EXERCISE AIM:
Your answer should be the exact lines of the data below from the one containing "You are a computer-use agent. Screen dimensions: 167x172" through the one containing "You are a computer-use agent. 217x148 pixels."; please include nothing else.

(Beginning of INPUT DATA)

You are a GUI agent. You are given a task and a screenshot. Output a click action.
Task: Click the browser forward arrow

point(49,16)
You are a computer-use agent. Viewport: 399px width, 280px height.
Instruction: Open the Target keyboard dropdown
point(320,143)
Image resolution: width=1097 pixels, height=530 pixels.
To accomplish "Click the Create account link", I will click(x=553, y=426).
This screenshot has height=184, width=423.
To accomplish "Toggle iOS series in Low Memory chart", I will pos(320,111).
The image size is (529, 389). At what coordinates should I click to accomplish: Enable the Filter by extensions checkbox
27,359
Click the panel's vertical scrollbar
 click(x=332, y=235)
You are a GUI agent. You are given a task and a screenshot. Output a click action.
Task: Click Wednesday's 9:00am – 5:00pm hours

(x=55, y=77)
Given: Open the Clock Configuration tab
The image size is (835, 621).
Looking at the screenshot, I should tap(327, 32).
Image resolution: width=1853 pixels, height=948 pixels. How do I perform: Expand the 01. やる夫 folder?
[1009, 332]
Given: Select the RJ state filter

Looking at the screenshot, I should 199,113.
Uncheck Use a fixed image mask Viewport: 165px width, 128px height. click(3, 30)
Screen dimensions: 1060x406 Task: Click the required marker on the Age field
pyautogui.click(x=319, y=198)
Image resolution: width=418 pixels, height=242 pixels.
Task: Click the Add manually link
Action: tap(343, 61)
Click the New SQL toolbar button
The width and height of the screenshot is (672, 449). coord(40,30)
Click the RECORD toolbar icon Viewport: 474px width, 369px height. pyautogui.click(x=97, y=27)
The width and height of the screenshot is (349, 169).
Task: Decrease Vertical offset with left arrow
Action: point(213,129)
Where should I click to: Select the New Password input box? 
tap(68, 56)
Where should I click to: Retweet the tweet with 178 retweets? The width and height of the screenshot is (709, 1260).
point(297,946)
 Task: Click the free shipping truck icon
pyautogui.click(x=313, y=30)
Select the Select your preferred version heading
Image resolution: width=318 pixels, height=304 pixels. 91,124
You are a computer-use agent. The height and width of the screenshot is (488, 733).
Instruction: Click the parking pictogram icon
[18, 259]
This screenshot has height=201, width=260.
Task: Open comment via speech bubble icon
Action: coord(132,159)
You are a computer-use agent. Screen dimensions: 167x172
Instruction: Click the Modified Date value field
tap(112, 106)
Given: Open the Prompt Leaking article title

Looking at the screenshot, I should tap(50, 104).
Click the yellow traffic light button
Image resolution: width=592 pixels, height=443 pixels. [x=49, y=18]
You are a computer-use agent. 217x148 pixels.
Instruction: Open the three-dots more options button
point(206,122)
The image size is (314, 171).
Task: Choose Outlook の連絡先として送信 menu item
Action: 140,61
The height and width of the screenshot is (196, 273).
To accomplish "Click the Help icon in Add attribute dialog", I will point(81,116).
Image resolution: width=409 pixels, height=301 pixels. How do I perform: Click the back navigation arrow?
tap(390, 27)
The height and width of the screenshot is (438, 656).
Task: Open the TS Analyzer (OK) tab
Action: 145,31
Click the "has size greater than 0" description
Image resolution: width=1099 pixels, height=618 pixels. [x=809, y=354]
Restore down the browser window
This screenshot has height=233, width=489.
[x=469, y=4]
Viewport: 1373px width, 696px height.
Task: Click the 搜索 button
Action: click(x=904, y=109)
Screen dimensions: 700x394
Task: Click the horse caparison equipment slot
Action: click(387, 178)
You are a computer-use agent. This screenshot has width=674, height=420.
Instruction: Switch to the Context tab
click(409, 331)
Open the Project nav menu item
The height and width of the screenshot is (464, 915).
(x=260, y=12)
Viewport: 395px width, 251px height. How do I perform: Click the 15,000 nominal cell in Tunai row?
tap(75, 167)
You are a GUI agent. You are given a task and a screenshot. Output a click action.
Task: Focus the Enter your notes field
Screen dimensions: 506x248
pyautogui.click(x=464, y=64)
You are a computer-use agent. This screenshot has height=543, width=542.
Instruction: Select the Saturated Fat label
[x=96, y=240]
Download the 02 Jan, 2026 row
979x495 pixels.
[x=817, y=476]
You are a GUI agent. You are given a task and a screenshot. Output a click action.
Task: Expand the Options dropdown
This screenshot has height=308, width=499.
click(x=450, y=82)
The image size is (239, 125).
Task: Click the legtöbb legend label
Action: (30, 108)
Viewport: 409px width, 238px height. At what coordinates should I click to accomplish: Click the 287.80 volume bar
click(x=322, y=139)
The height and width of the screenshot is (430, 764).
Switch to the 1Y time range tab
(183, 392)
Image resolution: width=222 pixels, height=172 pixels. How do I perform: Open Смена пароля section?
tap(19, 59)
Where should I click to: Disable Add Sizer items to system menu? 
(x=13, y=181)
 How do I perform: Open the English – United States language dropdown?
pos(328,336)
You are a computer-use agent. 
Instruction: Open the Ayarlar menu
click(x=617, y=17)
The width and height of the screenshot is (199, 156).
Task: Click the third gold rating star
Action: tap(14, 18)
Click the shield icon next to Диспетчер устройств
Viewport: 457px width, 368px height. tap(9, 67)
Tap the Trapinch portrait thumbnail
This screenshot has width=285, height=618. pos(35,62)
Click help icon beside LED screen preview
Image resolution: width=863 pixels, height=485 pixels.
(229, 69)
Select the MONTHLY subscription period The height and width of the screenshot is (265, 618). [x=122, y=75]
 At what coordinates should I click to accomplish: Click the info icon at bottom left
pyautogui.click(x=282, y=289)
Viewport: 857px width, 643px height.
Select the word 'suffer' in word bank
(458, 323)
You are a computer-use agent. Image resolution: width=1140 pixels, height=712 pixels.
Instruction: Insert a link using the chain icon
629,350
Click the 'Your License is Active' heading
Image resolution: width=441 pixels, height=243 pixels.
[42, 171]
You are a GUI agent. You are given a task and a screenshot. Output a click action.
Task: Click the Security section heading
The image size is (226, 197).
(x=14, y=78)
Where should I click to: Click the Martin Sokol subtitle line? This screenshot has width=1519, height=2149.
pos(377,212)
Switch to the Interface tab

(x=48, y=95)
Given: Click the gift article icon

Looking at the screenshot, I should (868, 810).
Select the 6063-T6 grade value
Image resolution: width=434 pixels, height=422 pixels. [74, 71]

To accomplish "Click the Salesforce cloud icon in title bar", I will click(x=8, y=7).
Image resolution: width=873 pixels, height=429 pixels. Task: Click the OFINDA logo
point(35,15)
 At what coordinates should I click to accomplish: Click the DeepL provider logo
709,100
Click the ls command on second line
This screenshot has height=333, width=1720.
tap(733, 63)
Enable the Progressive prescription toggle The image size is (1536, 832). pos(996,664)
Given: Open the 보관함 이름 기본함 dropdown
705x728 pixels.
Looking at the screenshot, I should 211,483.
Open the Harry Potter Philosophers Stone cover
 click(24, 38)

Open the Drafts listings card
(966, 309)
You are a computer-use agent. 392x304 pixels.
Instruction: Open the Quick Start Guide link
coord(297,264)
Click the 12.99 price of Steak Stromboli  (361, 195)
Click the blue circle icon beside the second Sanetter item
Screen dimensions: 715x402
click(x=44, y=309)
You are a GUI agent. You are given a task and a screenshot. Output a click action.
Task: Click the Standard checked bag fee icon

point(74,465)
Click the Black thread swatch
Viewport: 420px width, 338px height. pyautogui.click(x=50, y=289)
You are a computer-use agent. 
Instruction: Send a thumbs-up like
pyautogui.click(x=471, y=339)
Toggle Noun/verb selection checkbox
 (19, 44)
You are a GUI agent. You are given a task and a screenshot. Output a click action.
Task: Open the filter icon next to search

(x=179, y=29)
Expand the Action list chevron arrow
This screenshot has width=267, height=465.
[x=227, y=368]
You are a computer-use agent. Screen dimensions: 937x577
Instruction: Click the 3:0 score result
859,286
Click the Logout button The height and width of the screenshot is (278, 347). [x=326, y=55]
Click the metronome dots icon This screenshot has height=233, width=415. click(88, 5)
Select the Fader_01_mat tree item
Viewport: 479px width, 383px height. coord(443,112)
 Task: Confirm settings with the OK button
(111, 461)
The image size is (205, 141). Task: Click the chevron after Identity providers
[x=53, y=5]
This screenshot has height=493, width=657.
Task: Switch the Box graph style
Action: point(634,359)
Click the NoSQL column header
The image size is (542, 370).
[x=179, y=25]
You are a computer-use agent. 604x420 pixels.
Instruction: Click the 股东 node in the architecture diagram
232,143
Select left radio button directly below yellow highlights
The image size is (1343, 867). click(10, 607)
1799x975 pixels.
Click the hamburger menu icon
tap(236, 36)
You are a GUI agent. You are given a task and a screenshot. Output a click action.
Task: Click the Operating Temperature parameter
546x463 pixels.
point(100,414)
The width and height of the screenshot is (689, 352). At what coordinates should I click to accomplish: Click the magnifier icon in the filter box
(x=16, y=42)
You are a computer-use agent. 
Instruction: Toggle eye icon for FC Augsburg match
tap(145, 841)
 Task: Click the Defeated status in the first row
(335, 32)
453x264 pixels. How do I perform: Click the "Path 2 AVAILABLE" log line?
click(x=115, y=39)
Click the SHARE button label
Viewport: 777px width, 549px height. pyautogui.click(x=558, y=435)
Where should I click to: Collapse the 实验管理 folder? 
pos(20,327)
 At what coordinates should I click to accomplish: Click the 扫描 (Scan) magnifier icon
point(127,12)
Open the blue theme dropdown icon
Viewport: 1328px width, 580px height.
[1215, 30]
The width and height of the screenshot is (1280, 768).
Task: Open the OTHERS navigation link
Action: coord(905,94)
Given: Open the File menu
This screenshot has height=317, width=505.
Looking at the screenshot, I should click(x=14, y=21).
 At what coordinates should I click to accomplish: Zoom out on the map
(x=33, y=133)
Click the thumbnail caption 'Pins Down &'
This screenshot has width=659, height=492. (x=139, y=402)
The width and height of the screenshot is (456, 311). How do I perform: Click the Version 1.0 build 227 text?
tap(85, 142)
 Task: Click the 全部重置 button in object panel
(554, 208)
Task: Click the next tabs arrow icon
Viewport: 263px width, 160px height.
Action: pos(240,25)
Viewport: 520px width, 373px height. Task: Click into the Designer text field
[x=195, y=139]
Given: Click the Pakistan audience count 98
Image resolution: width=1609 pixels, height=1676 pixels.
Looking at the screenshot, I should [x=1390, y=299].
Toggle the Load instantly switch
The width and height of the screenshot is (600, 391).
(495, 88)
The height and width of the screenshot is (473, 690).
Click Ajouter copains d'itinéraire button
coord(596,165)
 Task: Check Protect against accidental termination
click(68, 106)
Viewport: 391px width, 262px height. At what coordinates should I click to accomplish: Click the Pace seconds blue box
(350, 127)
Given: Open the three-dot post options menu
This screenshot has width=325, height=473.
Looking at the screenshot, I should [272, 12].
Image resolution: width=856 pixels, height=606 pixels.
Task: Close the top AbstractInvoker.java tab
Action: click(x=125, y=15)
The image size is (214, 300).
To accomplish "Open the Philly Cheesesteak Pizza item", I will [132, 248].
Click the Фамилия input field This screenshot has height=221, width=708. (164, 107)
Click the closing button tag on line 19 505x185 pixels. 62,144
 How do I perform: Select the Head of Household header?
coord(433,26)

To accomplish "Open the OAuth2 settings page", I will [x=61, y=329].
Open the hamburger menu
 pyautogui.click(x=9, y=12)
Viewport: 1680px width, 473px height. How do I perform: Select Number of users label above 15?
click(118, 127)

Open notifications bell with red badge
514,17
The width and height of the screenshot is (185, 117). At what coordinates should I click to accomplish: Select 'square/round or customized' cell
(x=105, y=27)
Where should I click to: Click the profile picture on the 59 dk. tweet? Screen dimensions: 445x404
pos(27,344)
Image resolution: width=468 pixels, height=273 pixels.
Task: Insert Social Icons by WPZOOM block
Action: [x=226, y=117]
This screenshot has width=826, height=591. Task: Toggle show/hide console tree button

(End of INPUT DATA)

SOLUTION BELOW:
You are a computer-use agent. Screen dimensions: 167x172
Instruction: Click the Modified Date value field
tap(112, 106)
Given: Open the Prompt Leaking article title

Looking at the screenshot, I should tap(50, 104).
Click the yellow traffic light button
Image resolution: width=592 pixels, height=443 pixels. [x=49, y=18]
You are a computer-use agent. 217x148 pixels.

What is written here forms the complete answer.